• **DATA UNDER STUDY**:
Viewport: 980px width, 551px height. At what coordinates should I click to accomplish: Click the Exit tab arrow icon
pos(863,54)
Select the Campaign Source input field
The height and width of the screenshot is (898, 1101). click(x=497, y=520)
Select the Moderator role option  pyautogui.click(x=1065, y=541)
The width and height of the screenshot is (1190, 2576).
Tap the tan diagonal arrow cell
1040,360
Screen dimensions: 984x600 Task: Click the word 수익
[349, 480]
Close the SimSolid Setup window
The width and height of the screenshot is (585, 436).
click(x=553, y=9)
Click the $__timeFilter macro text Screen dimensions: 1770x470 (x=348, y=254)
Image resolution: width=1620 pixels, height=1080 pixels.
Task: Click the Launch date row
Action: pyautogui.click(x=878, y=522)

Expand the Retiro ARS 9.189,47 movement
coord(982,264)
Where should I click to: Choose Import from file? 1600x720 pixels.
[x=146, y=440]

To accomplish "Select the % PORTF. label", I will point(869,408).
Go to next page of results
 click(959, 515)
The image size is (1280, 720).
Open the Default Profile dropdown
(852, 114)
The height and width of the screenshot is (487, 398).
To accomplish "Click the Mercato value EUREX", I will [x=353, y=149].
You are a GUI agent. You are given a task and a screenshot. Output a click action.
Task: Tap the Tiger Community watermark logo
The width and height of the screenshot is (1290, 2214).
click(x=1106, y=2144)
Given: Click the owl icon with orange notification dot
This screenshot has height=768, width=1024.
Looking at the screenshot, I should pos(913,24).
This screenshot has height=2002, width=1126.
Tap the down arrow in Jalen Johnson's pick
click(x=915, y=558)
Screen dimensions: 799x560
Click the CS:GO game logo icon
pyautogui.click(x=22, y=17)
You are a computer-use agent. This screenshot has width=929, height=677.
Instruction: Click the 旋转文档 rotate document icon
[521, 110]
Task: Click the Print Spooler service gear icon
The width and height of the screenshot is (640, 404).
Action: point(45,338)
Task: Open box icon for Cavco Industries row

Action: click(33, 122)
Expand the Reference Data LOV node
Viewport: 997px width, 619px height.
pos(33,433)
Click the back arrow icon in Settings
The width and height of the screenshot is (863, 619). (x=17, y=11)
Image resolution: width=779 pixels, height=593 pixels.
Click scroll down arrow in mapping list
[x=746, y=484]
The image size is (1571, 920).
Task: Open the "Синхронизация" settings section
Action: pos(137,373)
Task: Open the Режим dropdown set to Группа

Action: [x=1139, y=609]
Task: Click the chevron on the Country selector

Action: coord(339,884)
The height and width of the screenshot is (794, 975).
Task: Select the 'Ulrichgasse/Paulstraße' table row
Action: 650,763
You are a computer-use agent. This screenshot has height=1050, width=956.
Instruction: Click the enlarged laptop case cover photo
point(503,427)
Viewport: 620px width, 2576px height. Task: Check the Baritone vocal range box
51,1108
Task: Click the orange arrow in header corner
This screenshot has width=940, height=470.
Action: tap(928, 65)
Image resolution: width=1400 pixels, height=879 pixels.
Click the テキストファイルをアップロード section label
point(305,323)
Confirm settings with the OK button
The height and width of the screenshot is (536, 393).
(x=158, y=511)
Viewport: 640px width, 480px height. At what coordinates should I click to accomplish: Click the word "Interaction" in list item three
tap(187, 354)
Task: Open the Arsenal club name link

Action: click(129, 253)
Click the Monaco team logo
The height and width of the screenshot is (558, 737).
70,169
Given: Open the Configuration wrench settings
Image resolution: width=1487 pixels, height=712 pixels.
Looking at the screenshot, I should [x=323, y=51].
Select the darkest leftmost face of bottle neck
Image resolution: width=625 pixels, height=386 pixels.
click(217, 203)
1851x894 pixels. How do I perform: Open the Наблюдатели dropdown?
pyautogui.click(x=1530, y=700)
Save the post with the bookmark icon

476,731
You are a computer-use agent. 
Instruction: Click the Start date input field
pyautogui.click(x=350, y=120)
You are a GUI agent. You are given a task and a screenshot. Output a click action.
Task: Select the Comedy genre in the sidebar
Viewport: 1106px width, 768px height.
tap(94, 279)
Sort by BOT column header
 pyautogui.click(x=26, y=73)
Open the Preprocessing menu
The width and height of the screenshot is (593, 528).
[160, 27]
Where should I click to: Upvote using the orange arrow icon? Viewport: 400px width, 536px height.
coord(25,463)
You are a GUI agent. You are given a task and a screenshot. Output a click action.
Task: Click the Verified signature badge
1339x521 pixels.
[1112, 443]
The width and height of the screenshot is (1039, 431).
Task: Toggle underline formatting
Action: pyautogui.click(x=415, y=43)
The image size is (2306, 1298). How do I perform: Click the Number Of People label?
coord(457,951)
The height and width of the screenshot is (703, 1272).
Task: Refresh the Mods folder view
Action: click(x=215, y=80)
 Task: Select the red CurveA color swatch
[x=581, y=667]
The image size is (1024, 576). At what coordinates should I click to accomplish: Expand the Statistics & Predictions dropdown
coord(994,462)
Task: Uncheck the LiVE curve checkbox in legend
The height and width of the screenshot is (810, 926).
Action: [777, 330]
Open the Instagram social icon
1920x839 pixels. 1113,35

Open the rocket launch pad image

• **WHAT IS REQUIRED**: Every record should be given again without alteration.

• **RESPONSE AREA**:
Viewport: 980px width, 551px height. At what coordinates should I click to accomplish: Click the Exit tab arrow icon
pos(863,54)
Select the Campaign Source input field
The height and width of the screenshot is (898, 1101). click(x=497, y=520)
Select the Moderator role option  pyautogui.click(x=1065, y=541)
The width and height of the screenshot is (1190, 2576).
Tap the tan diagonal arrow cell
1040,360
Screen dimensions: 984x600 Task: Click the word 수익
[349, 480]
Close the SimSolid Setup window
The width and height of the screenshot is (585, 436).
click(x=553, y=9)
Click the $__timeFilter macro text Screen dimensions: 1770x470 (x=348, y=254)
Image resolution: width=1620 pixels, height=1080 pixels.
Task: Click the Launch date row
Action: pyautogui.click(x=878, y=522)

Expand the Retiro ARS 9.189,47 movement
coord(982,264)
Where should I click to: Choose Import from file? 1600x720 pixels.
[x=146, y=440]

To accomplish "Select the % PORTF. label", I will point(869,408).
Go to next page of results
 click(959, 515)
The image size is (1280, 720).
Open the Default Profile dropdown
(852, 114)
The height and width of the screenshot is (487, 398).
To accomplish "Click the Mercato value EUREX", I will [x=353, y=149].
You are a GUI agent. You are given a task and a screenshot. Output a click action.
Task: Tap the Tiger Community watermark logo
The width and height of the screenshot is (1290, 2214).
click(x=1106, y=2144)
Given: Click the owl icon with orange notification dot
This screenshot has height=768, width=1024.
Looking at the screenshot, I should pos(913,24).
This screenshot has height=2002, width=1126.
Tap the down arrow in Jalen Johnson's pick
click(x=915, y=558)
Screen dimensions: 799x560
Click the CS:GO game logo icon
pyautogui.click(x=22, y=17)
You are a computer-use agent. This screenshot has width=929, height=677.
Instruction: Click the 旋转文档 rotate document icon
[521, 110]
Task: Click the Print Spooler service gear icon
The width and height of the screenshot is (640, 404).
Action: point(45,338)
Task: Open box icon for Cavco Industries row

Action: click(33, 122)
Expand the Reference Data LOV node
Viewport: 997px width, 619px height.
pos(33,433)
Click the back arrow icon in Settings
The width and height of the screenshot is (863, 619). (x=17, y=11)
Image resolution: width=779 pixels, height=593 pixels.
Click scroll down arrow in mapping list
[x=746, y=484]
The image size is (1571, 920).
Task: Open the "Синхронизация" settings section
Action: pos(137,373)
Task: Open the Режим dropdown set to Группа

Action: [x=1139, y=609]
Task: Click the chevron on the Country selector

Action: coord(339,884)
The height and width of the screenshot is (794, 975).
Task: Select the 'Ulrichgasse/Paulstraße' table row
Action: 650,763
You are a computer-use agent. This screenshot has height=1050, width=956.
Instruction: Click the enlarged laptop case cover photo
point(503,427)
Viewport: 620px width, 2576px height. Task: Check the Baritone vocal range box
51,1108
Task: Click the orange arrow in header corner
This screenshot has width=940, height=470.
Action: tap(928, 65)
Image resolution: width=1400 pixels, height=879 pixels.
Click the テキストファイルをアップロード section label
point(305,323)
Confirm settings with the OK button
The height and width of the screenshot is (536, 393).
(x=158, y=511)
Viewport: 640px width, 480px height. At what coordinates should I click to accomplish: Click the word "Interaction" in list item three
tap(187, 354)
Task: Open the Arsenal club name link

Action: click(129, 253)
Click the Monaco team logo
The height and width of the screenshot is (558, 737).
70,169
Given: Open the Configuration wrench settings
Image resolution: width=1487 pixels, height=712 pixels.
Looking at the screenshot, I should [x=323, y=51].
Select the darkest leftmost face of bottle neck
Image resolution: width=625 pixels, height=386 pixels.
click(217, 203)
1851x894 pixels. How do I perform: Open the Наблюдатели dropdown?
pyautogui.click(x=1530, y=700)
Save the post with the bookmark icon

476,731
You are a computer-use agent. 
Instruction: Click the Start date input field
pyautogui.click(x=350, y=120)
You are a GUI agent. You are given a task and a screenshot. Output a click action.
Task: Select the Comedy genre in the sidebar
Viewport: 1106px width, 768px height.
tap(94, 279)
Sort by BOT column header
 pyautogui.click(x=26, y=73)
Open the Preprocessing menu
The width and height of the screenshot is (593, 528).
[160, 27]
Where should I click to: Upvote using the orange arrow icon? Viewport: 400px width, 536px height.
coord(25,463)
You are a GUI agent. You are given a task and a screenshot. Output a click action.
Task: Click the Verified signature badge
1339x521 pixels.
[1112, 443]
The width and height of the screenshot is (1039, 431).
Task: Toggle underline formatting
Action: pyautogui.click(x=415, y=43)
The image size is (2306, 1298). How do I perform: Click the Number Of People label?
coord(457,951)
The height and width of the screenshot is (703, 1272).
Task: Refresh the Mods folder view
Action: click(x=215, y=80)
 Task: Select the red CurveA color swatch
[x=581, y=667]
The image size is (1024, 576). At what coordinates should I click to accomplish: Expand the Statistics & Predictions dropdown
coord(994,462)
Task: Uncheck the LiVE curve checkbox in legend
The height and width of the screenshot is (810, 926).
Action: [777, 330]
Open the Instagram social icon
1920x839 pixels. 1113,35

Open the rocket launch pad image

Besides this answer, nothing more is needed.